Adding Subtitles to Libro.fm Audiobooks with Whisper.cpp

Transcribe DRM-free audiobooks locally and read along

TLDR; Convert the audiobook to WAV, run whisper-cli to generate an SRT, then mux it back into the m4b with ffmpeg.

Libro.fm is a great place to buy audiobooks — it’s DRM-free, which means you get your audiobook as a standard m4b file that you actually own. I host mine on a home server and listen on any device I want.

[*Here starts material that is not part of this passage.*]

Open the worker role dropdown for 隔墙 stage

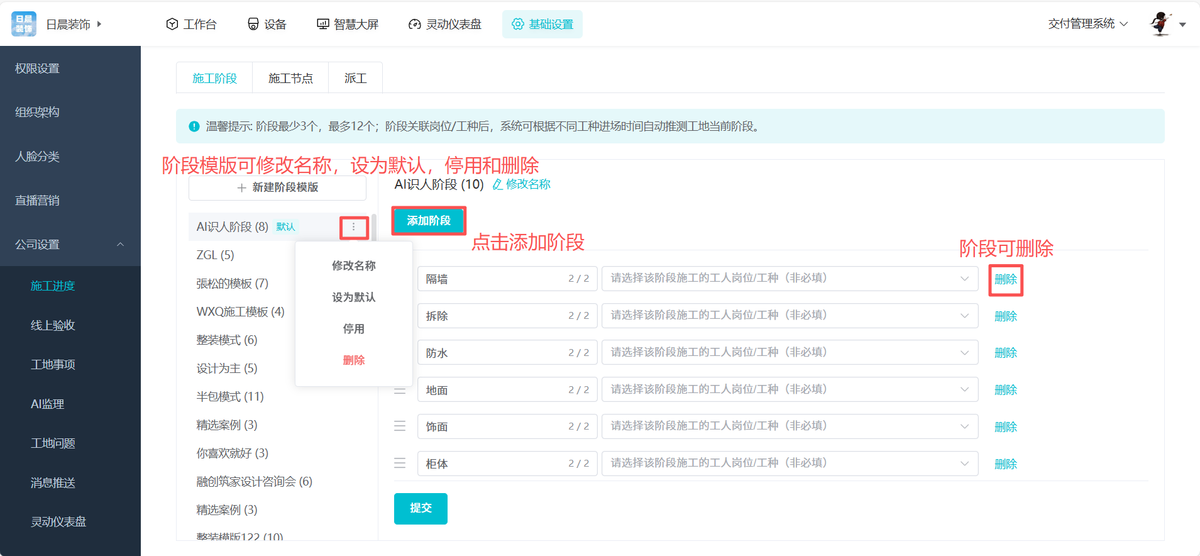tap(788, 279)
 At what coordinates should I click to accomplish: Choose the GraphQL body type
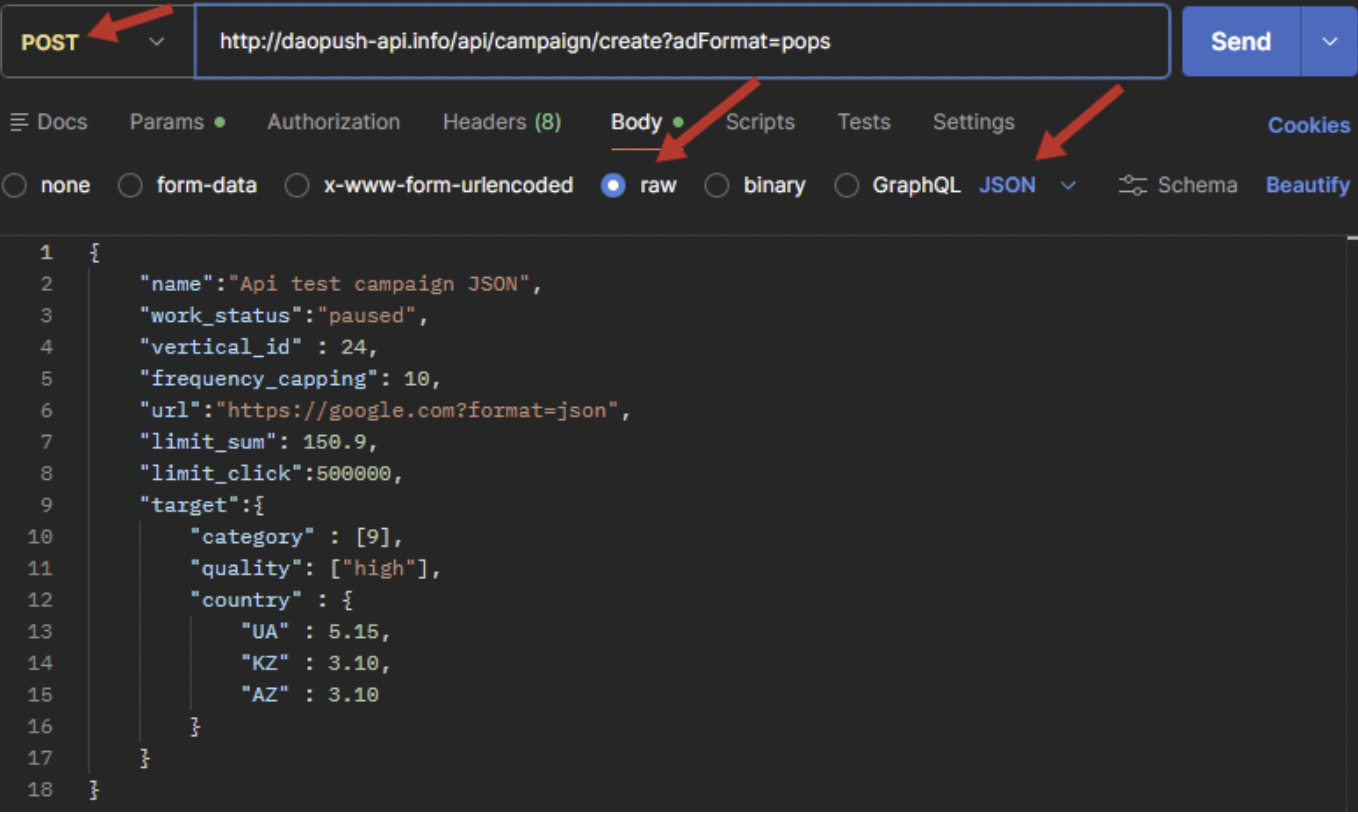tap(846, 186)
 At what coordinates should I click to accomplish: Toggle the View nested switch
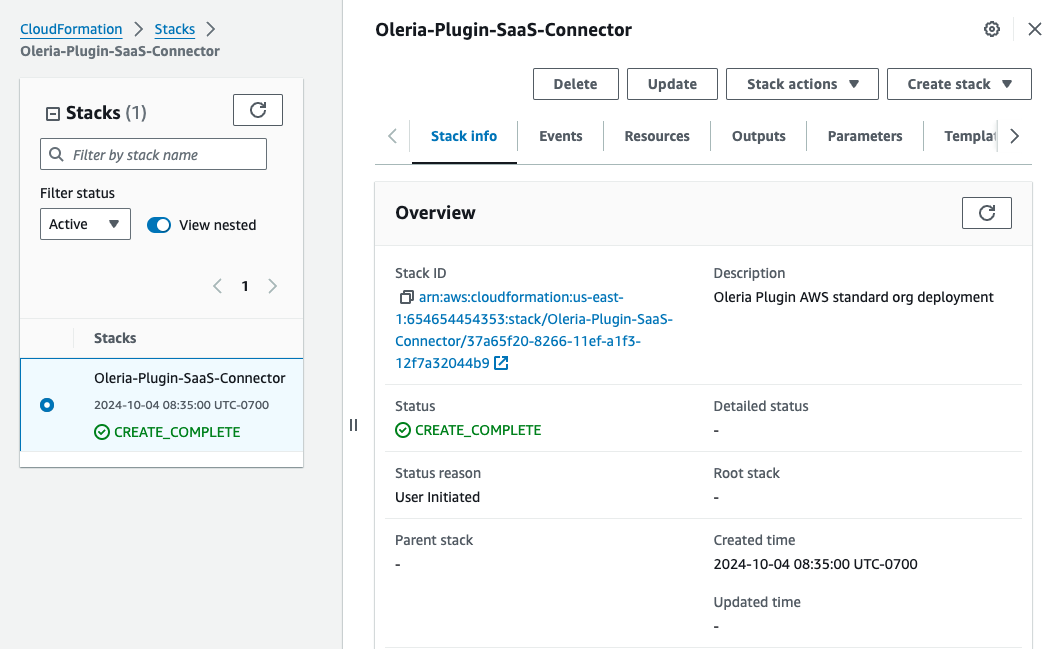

The one thing Libro.fm audiobooks don’t come with is subtitles. I find it much more immersive to read along with the narration, so here’s how I add them using whisper.cpp.

Setup

Install whisper.cpp and a model. On Arch Linux via the AUR:

# With NVIDIA GPU (recommended)
paru -S whisper.cpp-cuda

# CPU-only fallback
paru -S whisper.cpp

For the model, whisper.cpp-model-small works well for most content. If you have more than 5.5 GB of VRAM, whisper.cpp-model-large-v3-turbo gives noticeably better accuracy.

Procedure

1. Convert the audiobook to a format whisper.cpp expects (16 kHz mono WAV):

ffmpeg -i input.m4b -ar 16000 -ac 1 -c:a pcm_s16le 16khz_audio.wav

2. Transcribe and generate an SRT subtitle file:

whisper-cli 16khz_audio.wav -l en -pp -ps --output-srt \
  -m /usr/share/whisper.cpp-model-large-v3-turbo/ggml-large-v3-turbo.bin

This produces 16khz_audio.wav.srt.

3. Mux the subtitle back into the original audiobook, preserving chapters and metadata:

ffmpeg -i input.m4b -i 16khz_audio.wav.srt \
  -map 0:a -map 0:v? -map 1:s \
  -map_metadata 0 -map_chapters 0 \
  -c copy -c:s mov_text \
  output.m4b

The resulting output.m4b has the embedded subtitle track and can be played back in any player that supports m4b subtitles, such as Prologue or VLC.